Her notoriety then skyrocketed after she crossed a police tape on Burnaby Mountain in defiance of the project, and got arrested. She still gets media calls from across the continent, even the Wall Street Journal.

But in the leafy suburb of Burnaby, she knows she’s facing an up-mountain political battle.

Conservatives are running an experienced North Vancouver municipal politician, Mike Little; the NDP, former BC judge Carol Baird Ellan; and the Liberals pin their hopes on tech entrepreneur Terry Beech.

So how does Quarmby think she can over these rivals?

“I think you inspire [voters] with a positive vision. A positive vision is sharing with them that actually we don’t really need fossil fuels.”

“Instead of subsidizing tar sands development, we can start investing in clean tech and green tech, which is vibrant in Canada.”

“We’ve got tonnes of potential. We can build a new world that doesn’t depend on this [petroleum] stuff,” added Quarmby.

Graves says Greens need to overturn the sense that voting for the party is a symbolic vote. But if the race continues to narrow, this could be a very different election for the party, he said.

In the new riding composition, Conservatives had 44 percent of the votes in 2011, shows PunditsGuide.ca, making that party her prime target, says Quarmby.

“I'm running because I believe I can be the one to beat that guy, and gonna beat that guy,” Quarmby told the crowd.

Ever the scientist, she calculated she needs door knockers to commit to 10,000 hours between now and Oct.19 in order to win, she said.

Green Party Vancouver city councillor Adrianne Car (center) and Green federal leader Elizabeth May Green raising money at the Burnaby North Seymour campaign office on Friday night. Photo by Mychaylo Prystupa.

Greens believe volunteer power will win this riding.

"Because the other parties are full of spin doctors, strategy and money.

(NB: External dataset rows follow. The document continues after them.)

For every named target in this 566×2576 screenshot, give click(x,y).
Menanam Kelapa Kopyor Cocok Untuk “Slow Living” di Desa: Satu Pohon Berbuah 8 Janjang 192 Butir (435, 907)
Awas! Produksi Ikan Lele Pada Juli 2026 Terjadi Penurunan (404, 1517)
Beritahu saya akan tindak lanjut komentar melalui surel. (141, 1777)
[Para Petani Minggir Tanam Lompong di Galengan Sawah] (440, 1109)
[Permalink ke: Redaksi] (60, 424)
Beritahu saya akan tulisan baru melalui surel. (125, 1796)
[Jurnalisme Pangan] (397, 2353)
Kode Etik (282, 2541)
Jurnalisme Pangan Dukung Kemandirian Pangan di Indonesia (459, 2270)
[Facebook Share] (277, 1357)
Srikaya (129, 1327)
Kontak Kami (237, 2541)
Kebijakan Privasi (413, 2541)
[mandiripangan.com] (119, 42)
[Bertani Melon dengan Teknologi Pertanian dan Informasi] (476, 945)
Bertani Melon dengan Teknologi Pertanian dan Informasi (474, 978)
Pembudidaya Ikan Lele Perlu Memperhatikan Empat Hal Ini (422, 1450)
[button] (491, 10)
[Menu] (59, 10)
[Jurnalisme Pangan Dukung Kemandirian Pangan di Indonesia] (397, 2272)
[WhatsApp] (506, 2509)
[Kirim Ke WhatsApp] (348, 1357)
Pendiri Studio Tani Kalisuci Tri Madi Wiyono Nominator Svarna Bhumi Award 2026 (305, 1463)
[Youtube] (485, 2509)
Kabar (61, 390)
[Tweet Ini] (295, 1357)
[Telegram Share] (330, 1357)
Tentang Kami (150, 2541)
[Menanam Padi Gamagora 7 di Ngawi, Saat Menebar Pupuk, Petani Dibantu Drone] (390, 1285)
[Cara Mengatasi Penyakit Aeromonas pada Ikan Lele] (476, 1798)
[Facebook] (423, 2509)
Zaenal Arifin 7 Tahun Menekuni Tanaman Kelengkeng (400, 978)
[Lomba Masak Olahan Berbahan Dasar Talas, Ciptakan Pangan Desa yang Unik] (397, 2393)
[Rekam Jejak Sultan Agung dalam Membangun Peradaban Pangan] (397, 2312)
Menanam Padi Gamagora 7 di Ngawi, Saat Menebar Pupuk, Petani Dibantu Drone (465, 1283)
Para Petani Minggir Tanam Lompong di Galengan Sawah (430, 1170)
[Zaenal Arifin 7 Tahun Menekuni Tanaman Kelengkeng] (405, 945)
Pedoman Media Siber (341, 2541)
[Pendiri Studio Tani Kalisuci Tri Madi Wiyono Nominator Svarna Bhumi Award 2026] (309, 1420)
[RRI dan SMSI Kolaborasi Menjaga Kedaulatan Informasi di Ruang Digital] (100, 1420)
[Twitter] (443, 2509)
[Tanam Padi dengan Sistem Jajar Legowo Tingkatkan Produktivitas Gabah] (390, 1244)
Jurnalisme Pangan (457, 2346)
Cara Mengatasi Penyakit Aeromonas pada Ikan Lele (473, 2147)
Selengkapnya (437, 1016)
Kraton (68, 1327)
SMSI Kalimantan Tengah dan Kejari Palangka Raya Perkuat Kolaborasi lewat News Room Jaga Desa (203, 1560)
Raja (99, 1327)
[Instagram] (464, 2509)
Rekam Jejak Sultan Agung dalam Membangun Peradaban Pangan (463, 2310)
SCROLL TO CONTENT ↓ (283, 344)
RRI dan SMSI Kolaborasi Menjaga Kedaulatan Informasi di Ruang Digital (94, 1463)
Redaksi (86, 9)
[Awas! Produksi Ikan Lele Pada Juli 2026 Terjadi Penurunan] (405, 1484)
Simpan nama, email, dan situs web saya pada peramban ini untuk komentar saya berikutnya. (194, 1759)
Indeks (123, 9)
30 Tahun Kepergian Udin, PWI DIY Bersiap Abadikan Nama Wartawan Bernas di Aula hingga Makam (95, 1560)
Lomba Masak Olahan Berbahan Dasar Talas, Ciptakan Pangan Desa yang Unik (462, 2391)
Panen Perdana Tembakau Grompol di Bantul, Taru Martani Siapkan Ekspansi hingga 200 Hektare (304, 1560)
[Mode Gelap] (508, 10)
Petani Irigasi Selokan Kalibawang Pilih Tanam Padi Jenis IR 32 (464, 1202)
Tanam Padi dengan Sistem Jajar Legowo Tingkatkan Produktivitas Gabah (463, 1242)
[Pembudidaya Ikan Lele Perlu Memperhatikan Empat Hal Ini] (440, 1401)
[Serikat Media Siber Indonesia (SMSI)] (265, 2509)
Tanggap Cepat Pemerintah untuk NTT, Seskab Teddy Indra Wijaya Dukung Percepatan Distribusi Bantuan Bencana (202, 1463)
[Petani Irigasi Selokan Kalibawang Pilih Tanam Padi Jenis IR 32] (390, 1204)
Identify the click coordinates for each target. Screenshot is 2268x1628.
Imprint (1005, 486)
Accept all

And what they don’t have is the people willing to go door to door,” said May.

“When I won in Saanich Gulf Islands, the pundits said it wasn’t possible."

“The secret ingredient in the Green Party sauce is giving voters something to believe in. When you do, the people turn out who have been turned off or maybe never voted,” May added.

In Green lore, a lone Green M.P. in Australia tipped the balance of power two elections ago.

And in Canada, May sees hoped for wins in Thunder Bay, Guelph, Montreal, Quebec City and the Maritimes.

It’s a long shot, but every election has its X factors.

In 2011, the collapse of the Bloc led to an orange crush, handing the NDP Official Opposition status for the first time. Many credit the charisma of the cane-holding Jack Layton, as part of that alchemy.

But following his death, Elizabeth May attended to a packed campus auditorium at the University of Winnipeg, as she often does across the country.

And on this occasion, a young man got up to tell the crowd and May a heartfelt remark: “You’re the next Jack Layton.”

Greens are pitching: social and climate justice, evidence-based decisions, and electoral reform to see more coalitions, instead of one-party majority governments.

Greens are also the only party proposing a moratorium on oil sands expansion.

Nationally, the EKOS poll found voter support like so:

  • 32.2% Conservative Party
  • 31.3% Liberal Party
  • 19.9% NDP
  • 9.0% Green Party
  • 4.6% Bloc Québécois
  • 3.1% Other

The poll was commissioned by iPolitics, and reached 3,241 people, and is considered accurate +/- 1.7%.

In the coming days, we will have a riding profile on all candidates in this must-watch riding race.